*WHAT THE EXERCISE ASKS*: When the string "notifications" occurs in a line of the records, show that line.

+ + +

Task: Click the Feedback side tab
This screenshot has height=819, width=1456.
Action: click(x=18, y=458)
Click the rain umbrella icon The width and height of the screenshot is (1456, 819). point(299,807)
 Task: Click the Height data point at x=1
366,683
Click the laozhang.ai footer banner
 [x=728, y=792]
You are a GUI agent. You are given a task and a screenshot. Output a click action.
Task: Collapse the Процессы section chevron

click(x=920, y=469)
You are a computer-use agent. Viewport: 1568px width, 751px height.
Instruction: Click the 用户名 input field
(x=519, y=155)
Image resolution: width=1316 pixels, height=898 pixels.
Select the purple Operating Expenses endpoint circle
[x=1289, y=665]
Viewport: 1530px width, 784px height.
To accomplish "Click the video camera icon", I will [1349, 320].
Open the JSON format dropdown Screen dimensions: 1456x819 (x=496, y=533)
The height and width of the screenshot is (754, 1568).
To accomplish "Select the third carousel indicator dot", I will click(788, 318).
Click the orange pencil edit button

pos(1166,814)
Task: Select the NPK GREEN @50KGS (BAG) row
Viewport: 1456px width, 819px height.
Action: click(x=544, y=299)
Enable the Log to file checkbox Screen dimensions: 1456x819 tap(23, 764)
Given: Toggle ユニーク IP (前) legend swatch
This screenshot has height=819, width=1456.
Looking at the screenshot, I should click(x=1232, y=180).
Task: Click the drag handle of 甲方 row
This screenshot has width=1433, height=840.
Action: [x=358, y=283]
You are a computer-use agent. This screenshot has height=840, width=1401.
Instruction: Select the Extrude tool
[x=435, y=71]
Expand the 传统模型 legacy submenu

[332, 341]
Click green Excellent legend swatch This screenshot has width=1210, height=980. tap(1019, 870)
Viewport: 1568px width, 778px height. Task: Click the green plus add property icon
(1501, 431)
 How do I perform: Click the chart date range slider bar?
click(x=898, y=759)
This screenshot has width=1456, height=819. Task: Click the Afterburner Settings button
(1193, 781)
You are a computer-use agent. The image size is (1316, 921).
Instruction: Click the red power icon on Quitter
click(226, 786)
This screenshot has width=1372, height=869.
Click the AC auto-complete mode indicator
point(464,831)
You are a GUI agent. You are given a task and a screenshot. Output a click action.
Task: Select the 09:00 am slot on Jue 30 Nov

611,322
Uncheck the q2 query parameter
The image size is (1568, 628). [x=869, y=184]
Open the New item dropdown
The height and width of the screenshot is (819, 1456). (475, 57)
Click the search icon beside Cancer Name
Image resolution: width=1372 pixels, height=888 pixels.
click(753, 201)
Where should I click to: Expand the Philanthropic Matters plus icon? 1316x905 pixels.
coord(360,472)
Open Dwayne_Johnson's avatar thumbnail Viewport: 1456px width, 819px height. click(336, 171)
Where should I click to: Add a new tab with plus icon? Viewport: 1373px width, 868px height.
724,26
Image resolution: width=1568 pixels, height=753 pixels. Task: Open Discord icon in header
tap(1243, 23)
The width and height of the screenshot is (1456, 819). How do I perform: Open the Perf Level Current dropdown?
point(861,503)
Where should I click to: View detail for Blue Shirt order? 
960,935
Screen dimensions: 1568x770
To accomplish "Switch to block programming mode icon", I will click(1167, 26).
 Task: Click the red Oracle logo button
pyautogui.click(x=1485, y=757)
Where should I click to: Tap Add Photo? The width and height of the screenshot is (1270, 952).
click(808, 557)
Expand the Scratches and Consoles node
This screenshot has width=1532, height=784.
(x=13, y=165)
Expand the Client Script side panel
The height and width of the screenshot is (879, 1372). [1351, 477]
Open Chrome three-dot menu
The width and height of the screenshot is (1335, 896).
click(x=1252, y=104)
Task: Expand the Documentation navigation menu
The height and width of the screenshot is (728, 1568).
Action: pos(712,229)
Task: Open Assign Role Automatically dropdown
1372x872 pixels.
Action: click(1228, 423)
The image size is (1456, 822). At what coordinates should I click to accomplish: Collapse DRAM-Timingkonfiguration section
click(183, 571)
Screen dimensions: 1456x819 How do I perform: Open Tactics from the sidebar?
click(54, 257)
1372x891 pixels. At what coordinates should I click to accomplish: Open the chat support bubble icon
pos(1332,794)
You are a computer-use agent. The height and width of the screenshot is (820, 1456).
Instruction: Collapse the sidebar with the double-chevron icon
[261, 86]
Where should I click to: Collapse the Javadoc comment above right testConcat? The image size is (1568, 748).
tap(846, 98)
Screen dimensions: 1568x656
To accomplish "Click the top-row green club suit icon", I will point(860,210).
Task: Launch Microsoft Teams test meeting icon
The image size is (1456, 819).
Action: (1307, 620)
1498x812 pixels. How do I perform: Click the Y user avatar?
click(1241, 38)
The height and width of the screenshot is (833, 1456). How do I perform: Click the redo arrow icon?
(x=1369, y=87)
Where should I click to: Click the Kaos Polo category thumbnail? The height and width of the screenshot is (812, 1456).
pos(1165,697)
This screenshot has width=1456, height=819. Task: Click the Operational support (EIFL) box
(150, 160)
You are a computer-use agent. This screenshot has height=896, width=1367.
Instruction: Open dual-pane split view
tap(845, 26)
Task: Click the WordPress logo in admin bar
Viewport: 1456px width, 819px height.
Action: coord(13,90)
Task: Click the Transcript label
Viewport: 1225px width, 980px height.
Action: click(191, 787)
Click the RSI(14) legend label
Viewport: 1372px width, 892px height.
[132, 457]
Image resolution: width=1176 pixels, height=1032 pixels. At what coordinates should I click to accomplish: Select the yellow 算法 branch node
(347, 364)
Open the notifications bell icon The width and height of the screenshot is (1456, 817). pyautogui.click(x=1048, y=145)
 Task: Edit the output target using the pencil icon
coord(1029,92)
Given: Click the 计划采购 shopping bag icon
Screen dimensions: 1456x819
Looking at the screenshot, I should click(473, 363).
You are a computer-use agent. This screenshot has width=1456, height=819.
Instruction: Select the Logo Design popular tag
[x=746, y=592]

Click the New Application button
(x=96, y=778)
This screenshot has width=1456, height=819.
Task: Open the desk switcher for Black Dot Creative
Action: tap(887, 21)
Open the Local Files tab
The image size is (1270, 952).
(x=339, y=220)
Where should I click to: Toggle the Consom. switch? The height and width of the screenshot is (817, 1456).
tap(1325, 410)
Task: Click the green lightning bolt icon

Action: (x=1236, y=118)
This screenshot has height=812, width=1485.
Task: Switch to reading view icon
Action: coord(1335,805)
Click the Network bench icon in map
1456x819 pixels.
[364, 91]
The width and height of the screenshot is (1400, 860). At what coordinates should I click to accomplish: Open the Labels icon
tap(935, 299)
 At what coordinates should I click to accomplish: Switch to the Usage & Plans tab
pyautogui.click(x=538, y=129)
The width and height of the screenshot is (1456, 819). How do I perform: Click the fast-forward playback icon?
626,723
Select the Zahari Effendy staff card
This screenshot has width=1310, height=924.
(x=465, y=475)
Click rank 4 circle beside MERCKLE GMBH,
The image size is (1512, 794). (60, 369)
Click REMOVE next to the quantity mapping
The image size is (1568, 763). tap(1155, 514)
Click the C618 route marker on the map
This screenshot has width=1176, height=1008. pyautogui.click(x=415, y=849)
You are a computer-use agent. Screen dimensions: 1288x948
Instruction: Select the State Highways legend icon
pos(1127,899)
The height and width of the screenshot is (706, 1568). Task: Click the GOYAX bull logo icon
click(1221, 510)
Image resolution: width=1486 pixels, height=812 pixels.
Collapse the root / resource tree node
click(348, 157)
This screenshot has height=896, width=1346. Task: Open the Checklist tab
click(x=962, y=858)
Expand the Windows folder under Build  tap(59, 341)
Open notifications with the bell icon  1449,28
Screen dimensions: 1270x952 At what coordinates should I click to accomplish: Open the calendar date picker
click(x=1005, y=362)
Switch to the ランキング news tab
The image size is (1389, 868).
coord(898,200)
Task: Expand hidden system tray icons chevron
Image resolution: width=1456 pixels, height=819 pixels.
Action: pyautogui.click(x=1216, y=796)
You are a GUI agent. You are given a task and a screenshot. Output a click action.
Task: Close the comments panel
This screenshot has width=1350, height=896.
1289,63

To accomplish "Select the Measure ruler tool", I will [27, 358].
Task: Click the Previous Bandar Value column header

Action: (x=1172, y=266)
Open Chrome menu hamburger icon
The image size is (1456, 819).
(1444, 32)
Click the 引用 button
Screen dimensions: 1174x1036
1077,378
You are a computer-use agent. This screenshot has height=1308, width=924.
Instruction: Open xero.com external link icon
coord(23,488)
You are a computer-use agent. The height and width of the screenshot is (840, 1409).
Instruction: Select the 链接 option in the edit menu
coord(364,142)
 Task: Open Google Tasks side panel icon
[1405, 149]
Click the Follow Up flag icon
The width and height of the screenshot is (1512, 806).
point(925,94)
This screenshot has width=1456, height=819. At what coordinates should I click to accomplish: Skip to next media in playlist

+ + +

*EXERCISE OUTPUT*:
Open the notifications bell icon The width and height of the screenshot is (1456, 817). pyautogui.click(x=1048, y=145)
Open notifications with the bell icon  1449,28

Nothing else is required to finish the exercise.